On a day marked by exuberant sunshine and a matching temperature, Philipp Kohlschreiber of Germany and Joao Sousa of Portugal kicked off the Silver Anniversary of the Gerry Weber Open in Halle, Germany. Playing on the, as of yet, unmarred grass of the Stadion Court, with the roof open showcasing cloudless skies, Kohlschreiber won the first six points of the match, but lost the first set, 6-3. Playing like the tournament champion that he was in 2011, he regained control and claimed the next two sets, 6-4, 6-4.


The number twenty-five is significant in a variety of disciplines. As an example, in science, it is the percentage of DNA overlap of a half-sibling and an array of family members, including a grandparent, grandchild, uncle, aunt and so on. The Book of Revelation notes that “the throne was surrounded by twenty-four other thrones.” In the Quran, twenty-five prophets are mentioned. It is the minimum age for election to the US House of Representatives. Pachisi (Hindi for twenty-five) is an India board game, and Twenty-Five is an Irish card game. There are twenty-five players on the roster of a Major League Baseball team, and though a Nippon Professional Baseball team has twenty-eight players, only twenty-five are eligible to participate in each game. Finally, it is not known if the number was lucky for Timothy Leary, but the Father of Psychedelic Drug popularity, was a leading advocate for the use of LSD, which is a portion of the name of the LSD-25 molecule.

To use a colloquialism from Leary’s time, members of the tennis community may have thought that Gerhard (Gerry) Weber, along with his son, Ralf, were “tripping…” when they launched the Gerry Weber Open, in 1993, the week following Roland Garros. (Udo Hardieck, a long-time Gerry Weber associate co-founded the tournament, but since its inception, he has chosen to stay out of the spotlight.)

Staging a Wimbledon warm-up grass court tournament in a small German town called Halle, (and there are two other cities in Germany with the same name) primarily known for its agricultural production, was risky. In the beginning, it appeared to be even more perilous because the ATP calendar dates were the same as the venerated Queen’s Club Championships, which began in 1884 in London. As things have turned out, the bold move by the Webers has proven to be very wise.

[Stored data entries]
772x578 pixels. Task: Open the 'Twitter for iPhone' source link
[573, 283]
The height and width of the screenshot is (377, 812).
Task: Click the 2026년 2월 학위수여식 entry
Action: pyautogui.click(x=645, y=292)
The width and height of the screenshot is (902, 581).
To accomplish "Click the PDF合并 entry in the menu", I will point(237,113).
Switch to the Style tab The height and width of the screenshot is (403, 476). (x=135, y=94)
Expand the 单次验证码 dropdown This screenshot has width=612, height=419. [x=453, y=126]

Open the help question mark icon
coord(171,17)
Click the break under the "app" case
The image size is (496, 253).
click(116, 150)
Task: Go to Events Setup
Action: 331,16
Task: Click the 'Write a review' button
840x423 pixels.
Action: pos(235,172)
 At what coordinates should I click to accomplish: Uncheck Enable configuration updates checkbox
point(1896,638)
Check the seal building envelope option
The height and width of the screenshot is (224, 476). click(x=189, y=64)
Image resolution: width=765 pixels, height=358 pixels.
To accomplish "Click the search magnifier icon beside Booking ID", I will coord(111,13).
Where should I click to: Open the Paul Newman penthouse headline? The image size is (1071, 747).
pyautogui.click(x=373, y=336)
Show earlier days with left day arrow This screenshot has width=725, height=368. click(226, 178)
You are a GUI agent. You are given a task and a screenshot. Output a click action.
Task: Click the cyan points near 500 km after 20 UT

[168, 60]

Aim of the exercise >> According to the text about the Gerry Weber Open, in what year was the tournament launched? Answer using only the text about the Gerry Weber Open.

Written response >> 1993